= Brecknock Wildlife Trust =

Former Welsh wildlife trust

Brecknock Wildlife Trust (Ymddiriedolaeth Natur Sir Frycheiniog) is a former wildlife trust covering the vice county of Brecknockshire in Wales. The Trust was founded in 1964, with a network of volunteers carrying out most of its work. No full-time conservation officers were in post until 1987. Heritage Lottery funding helped the Trust to expand, and a bequest of £1,000,000 in 2003 resulted in the appointment of a Reserves Officer. In April 2018, it merged with The Wildlife Trust of South and West Wales.

The offices of the Trust are located in Lion House, Brecon. The Trust has 22 reserves, the majority of which are in the Brecon Beacons National Park. All are open to the public free of charge.

The most visited of the reserves is at Pwll-y-Wrach ("Witches' Pool", near Talgarth; the site is 17.5 hectares in area, most of which is woodland. At the eastern end of the reserve is a waterfall flowing from the River Enig into the so-called Witches' Pool. The wildlife in this area includes bluebells, woodruff, orchids, herb paris, toothwort, dormice and dippers (which frequent the waterfall).

Another reserve run by the Trust, Glasbury Cutting, is located at Glasbury-on-Wye, in the far east of the Trust's administrative area. Formerly part of the railway line between Brecon and Hereford, which closed in 1962, it is composed partly of woodland and partly of a meadow created to encourage wild plants. Dormice, a protected species, were discovered within the reserve in 2000. In the far south-west, Cae Lynden Nature Reserve is one of three reserves close together near Ystradgynlais. The grasslands of this former sports field encourage marsh fritillary, meadow brown, and gatekeeper butterflies.

Vicarage Meadows, a grassland reserve near Abergwesyn in the Irfon Valley, is managed by the Trust and the species growing there include bog asphodel, wood bitter vetch, greater butterfly orchids, and small white orchids.

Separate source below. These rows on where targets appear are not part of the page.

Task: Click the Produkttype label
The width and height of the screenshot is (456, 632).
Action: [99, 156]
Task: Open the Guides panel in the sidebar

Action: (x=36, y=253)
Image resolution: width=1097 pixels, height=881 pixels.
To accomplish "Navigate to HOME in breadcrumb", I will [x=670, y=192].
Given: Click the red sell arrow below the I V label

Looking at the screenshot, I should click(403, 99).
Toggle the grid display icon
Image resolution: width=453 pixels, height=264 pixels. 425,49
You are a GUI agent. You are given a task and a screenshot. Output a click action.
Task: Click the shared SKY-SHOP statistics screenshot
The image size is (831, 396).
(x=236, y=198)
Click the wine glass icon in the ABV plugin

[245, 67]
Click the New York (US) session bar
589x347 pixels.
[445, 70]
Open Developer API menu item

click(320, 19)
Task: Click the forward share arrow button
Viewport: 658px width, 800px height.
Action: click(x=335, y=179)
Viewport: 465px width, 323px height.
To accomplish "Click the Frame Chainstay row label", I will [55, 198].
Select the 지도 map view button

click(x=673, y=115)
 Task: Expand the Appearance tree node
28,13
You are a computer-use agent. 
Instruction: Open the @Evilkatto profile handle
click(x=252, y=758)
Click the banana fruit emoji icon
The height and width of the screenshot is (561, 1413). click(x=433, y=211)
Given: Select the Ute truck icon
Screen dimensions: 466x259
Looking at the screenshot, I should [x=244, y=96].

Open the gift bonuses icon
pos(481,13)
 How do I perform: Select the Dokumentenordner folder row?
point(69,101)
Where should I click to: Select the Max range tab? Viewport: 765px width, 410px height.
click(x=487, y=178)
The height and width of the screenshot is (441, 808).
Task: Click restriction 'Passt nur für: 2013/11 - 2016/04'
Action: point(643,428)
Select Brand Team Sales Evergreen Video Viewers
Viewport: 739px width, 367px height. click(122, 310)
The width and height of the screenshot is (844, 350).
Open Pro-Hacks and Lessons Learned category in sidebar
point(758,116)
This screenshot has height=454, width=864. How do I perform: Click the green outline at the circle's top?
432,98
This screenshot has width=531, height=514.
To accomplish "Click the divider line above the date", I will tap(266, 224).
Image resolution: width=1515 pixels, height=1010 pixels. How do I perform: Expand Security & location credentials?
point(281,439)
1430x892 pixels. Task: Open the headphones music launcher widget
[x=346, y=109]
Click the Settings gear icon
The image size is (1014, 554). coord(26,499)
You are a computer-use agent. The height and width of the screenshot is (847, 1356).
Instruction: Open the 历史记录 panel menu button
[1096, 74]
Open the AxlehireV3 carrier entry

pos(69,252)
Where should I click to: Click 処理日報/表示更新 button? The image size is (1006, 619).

In March 2016, the Brecknock Wildlife Trust announced a new initiative in the Ystradgynlais area, called the Wild Communities Project. This is intended to capitalise on the results of an earlier project, the “Upper Tawe Valley Living Landscape Project". Lottery funding of £313,757 has been allocated to this project, which will take place over three years.